Records for the exercise -
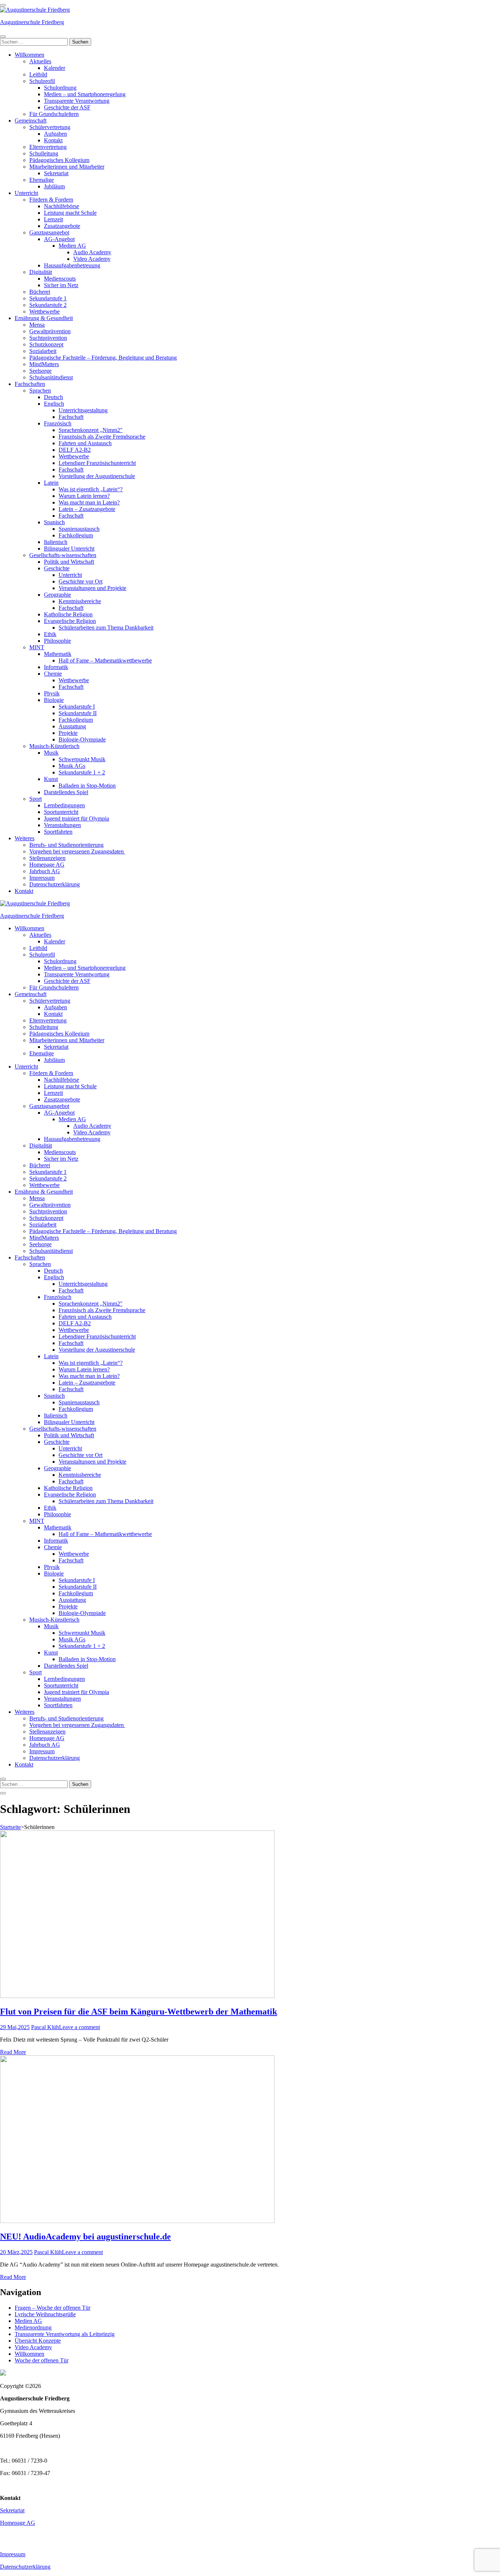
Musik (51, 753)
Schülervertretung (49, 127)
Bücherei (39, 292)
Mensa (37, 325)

==

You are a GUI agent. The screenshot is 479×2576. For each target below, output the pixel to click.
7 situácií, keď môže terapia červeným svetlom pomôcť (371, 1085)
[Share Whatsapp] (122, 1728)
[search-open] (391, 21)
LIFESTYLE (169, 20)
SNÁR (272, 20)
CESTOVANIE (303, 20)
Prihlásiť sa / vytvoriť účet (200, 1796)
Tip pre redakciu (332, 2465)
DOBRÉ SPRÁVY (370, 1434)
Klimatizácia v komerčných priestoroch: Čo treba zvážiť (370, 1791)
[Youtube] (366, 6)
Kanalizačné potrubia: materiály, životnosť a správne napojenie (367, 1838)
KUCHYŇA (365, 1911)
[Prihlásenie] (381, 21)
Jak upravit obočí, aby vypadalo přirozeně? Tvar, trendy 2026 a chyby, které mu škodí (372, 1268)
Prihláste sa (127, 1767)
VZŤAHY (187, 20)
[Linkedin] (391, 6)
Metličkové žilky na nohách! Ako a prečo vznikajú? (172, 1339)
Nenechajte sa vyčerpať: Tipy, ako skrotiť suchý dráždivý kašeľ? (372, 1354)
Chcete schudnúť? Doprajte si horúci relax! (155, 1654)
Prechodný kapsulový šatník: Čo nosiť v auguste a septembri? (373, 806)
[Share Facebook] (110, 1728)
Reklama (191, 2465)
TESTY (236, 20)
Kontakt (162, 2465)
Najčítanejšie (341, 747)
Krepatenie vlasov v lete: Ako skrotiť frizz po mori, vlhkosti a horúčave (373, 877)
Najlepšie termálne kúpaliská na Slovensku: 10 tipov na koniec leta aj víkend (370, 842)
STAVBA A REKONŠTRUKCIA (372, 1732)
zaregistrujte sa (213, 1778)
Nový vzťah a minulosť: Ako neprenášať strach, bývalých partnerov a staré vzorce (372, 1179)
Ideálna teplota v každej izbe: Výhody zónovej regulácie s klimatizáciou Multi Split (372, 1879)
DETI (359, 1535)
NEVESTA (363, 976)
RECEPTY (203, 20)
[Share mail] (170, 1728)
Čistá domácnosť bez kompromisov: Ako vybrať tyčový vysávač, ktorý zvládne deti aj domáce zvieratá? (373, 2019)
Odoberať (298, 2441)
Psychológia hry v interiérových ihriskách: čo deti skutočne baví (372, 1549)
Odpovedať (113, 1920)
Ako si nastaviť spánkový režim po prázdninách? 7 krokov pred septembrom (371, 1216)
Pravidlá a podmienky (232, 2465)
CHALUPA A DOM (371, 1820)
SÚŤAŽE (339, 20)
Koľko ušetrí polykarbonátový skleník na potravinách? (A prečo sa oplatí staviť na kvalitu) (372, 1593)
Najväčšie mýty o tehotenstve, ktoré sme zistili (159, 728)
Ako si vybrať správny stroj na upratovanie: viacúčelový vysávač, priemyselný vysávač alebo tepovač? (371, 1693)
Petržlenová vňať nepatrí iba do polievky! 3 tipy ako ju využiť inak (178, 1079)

Required action - Only the lines above starting with the one with "7 situácií, keď" and going through the one with "SÚŤAŽE (339, 20)" are to be copied, word for word and with both ends kept.

Solution for this exercise -
7 situácií, keď môže terapia červeným svetlom pomôcť (371, 1085)
[Share Whatsapp] (122, 1728)
[search-open] (391, 21)
LIFESTYLE (169, 20)
SNÁR (272, 20)
CESTOVANIE (303, 20)
Prihlásiť sa / vytvoriť účet (200, 1796)
Tip pre redakciu (332, 2465)
DOBRÉ SPRÁVY (370, 1434)
Klimatizácia v komerčných priestoroch: Čo treba zvážiť (370, 1791)
[Youtube] (366, 6)
Kanalizačné potrubia: materiály, životnosť a správne napojenie (367, 1838)
KUCHYŇA (365, 1911)
[Prihlásenie] (381, 21)
Jak upravit obočí, aby vypadalo přirozeně? Tvar, trendy 2026 a chyby, které mu škodí (372, 1268)
Prihláste sa (127, 1767)
VZŤAHY (187, 20)
[Linkedin] (391, 6)
Metličkové žilky na nohách! Ako a prečo vznikajú? (172, 1339)
Nenechajte sa vyčerpať: Tipy, ako skrotiť suchý dráždivý kašeľ? (372, 1354)
Chcete schudnúť? Doprajte si horúci relax! (155, 1654)
Prechodný kapsulový šatník: Čo nosiť v auguste a septembri? (373, 806)
[Share Facebook] (110, 1728)
Reklama (191, 2465)
TESTY (236, 20)
Kontakt (162, 2465)
Najčítanejšie (341, 747)
Krepatenie vlasov v lete: Ako skrotiť frizz po mori, vlhkosti a horúčave (373, 877)
Najlepšie termálne kúpaliská na Slovensku: 10 tipov na koniec leta aj víkend (370, 842)
STAVBA A REKONŠTRUKCIA (372, 1732)
zaregistrujte sa (213, 1778)
Nový vzťah a minulosť: Ako neprenášať strach, bývalých partnerov a staré vzorce (372, 1179)
Ideálna teplota v každej izbe: Výhody zónovej regulácie s klimatizáciou Multi Split (372, 1879)
DETI (359, 1535)
NEVESTA (363, 976)
RECEPTY (203, 20)
[Share mail] (170, 1728)
Čistá domácnosť bez kompromisov: Ako vybrať tyčový vysávač, ktorý zvládne deti aj domáce zvieratá? (373, 2019)
Odoberať (298, 2441)
Psychológia hry v interiérových ihriskách: čo deti skutočne baví (372, 1549)
Odpovedať (113, 1920)
Ako si nastaviť spánkový režim po prázdninách? 7 krokov pred septembrom (371, 1216)
Pravidlá a podmienky (232, 2465)
CHALUPA A DOM (371, 1820)
SÚŤAŽE (339, 20)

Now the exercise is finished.